Stored data entries
▬▬▬

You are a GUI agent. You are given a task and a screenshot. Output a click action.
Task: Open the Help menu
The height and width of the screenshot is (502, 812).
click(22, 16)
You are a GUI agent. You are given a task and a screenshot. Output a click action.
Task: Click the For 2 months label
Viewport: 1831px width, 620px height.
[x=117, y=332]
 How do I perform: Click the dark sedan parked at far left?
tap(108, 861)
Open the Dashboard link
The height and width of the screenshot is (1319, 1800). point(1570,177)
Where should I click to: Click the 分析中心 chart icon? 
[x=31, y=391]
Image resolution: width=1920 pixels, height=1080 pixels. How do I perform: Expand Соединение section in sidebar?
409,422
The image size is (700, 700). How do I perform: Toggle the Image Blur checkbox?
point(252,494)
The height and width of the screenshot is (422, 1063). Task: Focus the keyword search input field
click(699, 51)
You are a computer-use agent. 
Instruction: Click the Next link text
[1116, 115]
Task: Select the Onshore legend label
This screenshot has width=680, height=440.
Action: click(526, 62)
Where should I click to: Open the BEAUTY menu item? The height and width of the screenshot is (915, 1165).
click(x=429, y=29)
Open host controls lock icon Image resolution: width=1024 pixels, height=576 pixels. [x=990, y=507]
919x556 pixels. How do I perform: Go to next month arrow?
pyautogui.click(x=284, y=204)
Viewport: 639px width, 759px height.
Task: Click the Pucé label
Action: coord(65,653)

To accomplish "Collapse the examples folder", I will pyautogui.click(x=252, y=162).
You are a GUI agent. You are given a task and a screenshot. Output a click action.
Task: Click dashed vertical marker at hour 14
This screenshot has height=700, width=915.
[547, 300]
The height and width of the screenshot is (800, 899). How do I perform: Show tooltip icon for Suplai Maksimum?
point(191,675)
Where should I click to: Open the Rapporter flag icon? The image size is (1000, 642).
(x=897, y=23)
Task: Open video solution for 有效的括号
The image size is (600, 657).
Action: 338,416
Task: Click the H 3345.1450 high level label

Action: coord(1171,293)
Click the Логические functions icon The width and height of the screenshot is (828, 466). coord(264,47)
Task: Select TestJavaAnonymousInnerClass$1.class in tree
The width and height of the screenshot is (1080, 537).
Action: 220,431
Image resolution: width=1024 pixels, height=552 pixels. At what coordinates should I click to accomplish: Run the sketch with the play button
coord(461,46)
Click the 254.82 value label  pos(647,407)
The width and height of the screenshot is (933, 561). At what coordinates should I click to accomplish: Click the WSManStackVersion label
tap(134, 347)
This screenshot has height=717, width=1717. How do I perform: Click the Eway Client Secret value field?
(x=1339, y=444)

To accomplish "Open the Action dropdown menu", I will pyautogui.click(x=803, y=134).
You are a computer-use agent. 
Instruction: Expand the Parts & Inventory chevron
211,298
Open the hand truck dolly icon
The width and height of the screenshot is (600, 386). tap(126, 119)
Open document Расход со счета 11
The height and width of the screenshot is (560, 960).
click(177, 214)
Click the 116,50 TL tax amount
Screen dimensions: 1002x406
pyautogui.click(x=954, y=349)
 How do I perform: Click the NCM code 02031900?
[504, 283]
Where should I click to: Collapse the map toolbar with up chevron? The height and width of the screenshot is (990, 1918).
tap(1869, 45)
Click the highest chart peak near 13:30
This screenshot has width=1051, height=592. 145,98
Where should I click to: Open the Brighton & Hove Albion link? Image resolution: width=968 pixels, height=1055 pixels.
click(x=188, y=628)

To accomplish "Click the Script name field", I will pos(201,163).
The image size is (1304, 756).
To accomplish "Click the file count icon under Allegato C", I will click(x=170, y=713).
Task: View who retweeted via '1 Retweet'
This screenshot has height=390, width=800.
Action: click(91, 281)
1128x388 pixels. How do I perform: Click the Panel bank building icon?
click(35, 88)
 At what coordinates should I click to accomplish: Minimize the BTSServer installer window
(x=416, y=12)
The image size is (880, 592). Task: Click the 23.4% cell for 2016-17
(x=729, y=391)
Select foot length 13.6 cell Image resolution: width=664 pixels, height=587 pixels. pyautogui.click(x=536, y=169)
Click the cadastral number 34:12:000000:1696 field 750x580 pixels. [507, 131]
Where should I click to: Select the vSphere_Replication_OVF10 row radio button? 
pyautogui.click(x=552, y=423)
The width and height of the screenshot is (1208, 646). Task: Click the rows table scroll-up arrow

▬▬▬

REQUIRED ACTION.
Return the records exactly, character for character.

EXERCISE SOLUTION.
You are a GUI agent. You are given a task and a screenshot. Output a click action.
Task: Open the Help menu
The height and width of the screenshot is (502, 812).
click(22, 16)
You are a GUI agent. You are given a task and a screenshot. Output a click action.
Task: Click the For 2 months label
Viewport: 1831px width, 620px height.
[x=117, y=332]
 How do I perform: Click the dark sedan parked at far left?
tap(108, 861)
Open the Dashboard link
The height and width of the screenshot is (1319, 1800). point(1570,177)
Where should I click to: Click the 分析中心 chart icon? 
[x=31, y=391]
Image resolution: width=1920 pixels, height=1080 pixels. How do I perform: Expand Соединение section in sidebar?
409,422
The image size is (700, 700). How do I perform: Toggle the Image Blur checkbox?
point(252,494)
The height and width of the screenshot is (422, 1063). Task: Focus the keyword search input field
click(699, 51)
You are a computer-use agent. 
Instruction: Click the Next link text
[1116, 115]
Task: Select the Onshore legend label
This screenshot has width=680, height=440.
Action: click(526, 62)
Where should I click to: Open the BEAUTY menu item? The height and width of the screenshot is (915, 1165).
click(x=429, y=29)
Open host controls lock icon Image resolution: width=1024 pixels, height=576 pixels. [x=990, y=507]
919x556 pixels. How do I perform: Go to next month arrow?
pyautogui.click(x=284, y=204)
Viewport: 639px width, 759px height.
Task: Click the Pucé label
Action: coord(65,653)

To accomplish "Collapse the examples folder", I will pyautogui.click(x=252, y=162).
You are a GUI agent. You are given a task and a screenshot. Output a click action.
Task: Click dashed vertical marker at hour 14
This screenshot has height=700, width=915.
[547, 300]
The height and width of the screenshot is (800, 899). How do I perform: Show tooltip icon for Suplai Maksimum?
point(191,675)
Where should I click to: Open the Rapporter flag icon? The image size is (1000, 642).
(x=897, y=23)
Task: Open video solution for 有效的括号
The image size is (600, 657).
Action: 338,416
Task: Click the H 3345.1450 high level label

Action: coord(1171,293)
Click the Логические functions icon The width and height of the screenshot is (828, 466). coord(264,47)
Task: Select TestJavaAnonymousInnerClass$1.class in tree
The width and height of the screenshot is (1080, 537).
Action: 220,431
Image resolution: width=1024 pixels, height=552 pixels. At what coordinates should I click to accomplish: Run the sketch with the play button
coord(461,46)
Click the 254.82 value label  pos(647,407)
The width and height of the screenshot is (933, 561). At what coordinates should I click to accomplish: Click the WSManStackVersion label
tap(134, 347)
This screenshot has height=717, width=1717. How do I perform: Click the Eway Client Secret value field?
(x=1339, y=444)

To accomplish "Open the Action dropdown menu", I will pyautogui.click(x=803, y=134).
You are a computer-use agent. 
Instruction: Expand the Parts & Inventory chevron
211,298
Open the hand truck dolly icon
The width and height of the screenshot is (600, 386). tap(126, 119)
Open document Расход со счета 11
The height and width of the screenshot is (560, 960).
click(177, 214)
Click the 116,50 TL tax amount
Screen dimensions: 1002x406
pyautogui.click(x=954, y=349)
 How do I perform: Click the NCM code 02031900?
[504, 283]
Where should I click to: Collapse the map toolbar with up chevron? The height and width of the screenshot is (990, 1918).
tap(1869, 45)
Click the highest chart peak near 13:30
This screenshot has width=1051, height=592. 145,98
Where should I click to: Open the Brighton & Hove Albion link? Image resolution: width=968 pixels, height=1055 pixels.
click(x=188, y=628)

To accomplish "Click the Script name field", I will pos(201,163).
The image size is (1304, 756).
To accomplish "Click the file count icon under Allegato C", I will click(x=170, y=713).
Task: View who retweeted via '1 Retweet'
This screenshot has height=390, width=800.
Action: click(91, 281)
1128x388 pixels. How do I perform: Click the Panel bank building icon?
click(35, 88)
 At what coordinates should I click to accomplish: Minimize the BTSServer installer window
(x=416, y=12)
The image size is (880, 592). Task: Click the 23.4% cell for 2016-17
(x=729, y=391)
Select foot length 13.6 cell Image resolution: width=664 pixels, height=587 pixels. pyautogui.click(x=536, y=169)
Click the cadastral number 34:12:000000:1696 field 750x580 pixels. [507, 131]
Where should I click to: Select the vSphere_Replication_OVF10 row radio button? 
pyautogui.click(x=552, y=423)
The width and height of the screenshot is (1208, 646). Task: Click the rows table scroll-up arrow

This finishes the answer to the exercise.